In Anlehnung an das 4-Ohren Modell von Schulz von Thun erkennen wir durch die Wortwahl und Formulierungen die unbewusste Selbstoffenbarung. Genauso können wir die eigene bewusste Selbstdarstellung oder Selbstinszenierung erkennen. Genau das bewirkt den 3 Sekunden Effekt, der uns Hinweise gibt welche Interessen hinter der Verhaltensweise verborgen sind. Meistens schätzen wir auf dieser Basis – oft unbewusst – die andere Person ein. Eine eventuelle Fehleinschätzung ist kein Problem, solange wir unsere Annahmen mit einer guten Fragetechnik in Verhandlungen hinterfragen.
Persönlichkeitsbasierte Interessenstruktur nach Dr.

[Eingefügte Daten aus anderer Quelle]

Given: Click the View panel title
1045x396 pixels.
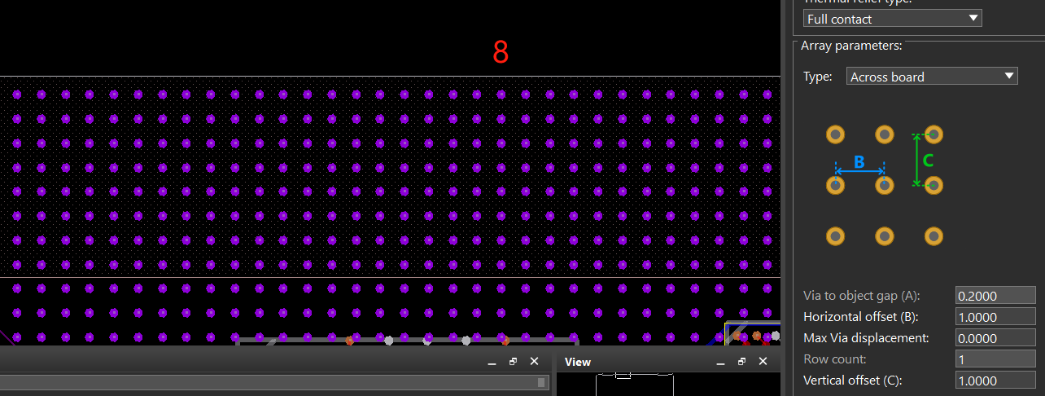Looking at the screenshot, I should click(578, 362).
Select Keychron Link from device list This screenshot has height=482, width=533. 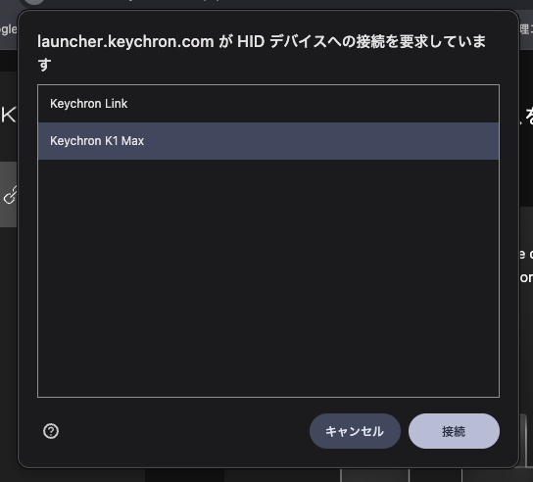(268, 104)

Wolfgang Hinz – auf Verhandlungstypen
Die 9 Grundtypen als Verhandlungspartner

- Der Perfektionist
- Der Helfer
- Der Erfolgsmensch
- Der Individualist
- Der Denker
- Der Traditionalist
- Der Lebenskünstler
- Der Machtmensch
- Der Schiedsrichter
- Fallbeispiel aus der Verhandlungspraxis
Die 9 Grundtypen der Verhandlungstypen
Der Perfektionist als Verhandlungstyp
Verhandlungstypen, die Perfektionisten sind, lieben die Ordnung und möchten Recht haben. Der Perfektionist kritisiert den Verhandlungspartner häufig und steht selbst über aller Kritik – fast unantastbar. Er möchte die Welt verbessern und sucht nach Gerechtigkeit. Personen, die nicht nach seiner Perfektion leben, werden verurteilt. Kritik, Unordnung, Fehler oder Regelverstöße mag der Perfektionist nicht.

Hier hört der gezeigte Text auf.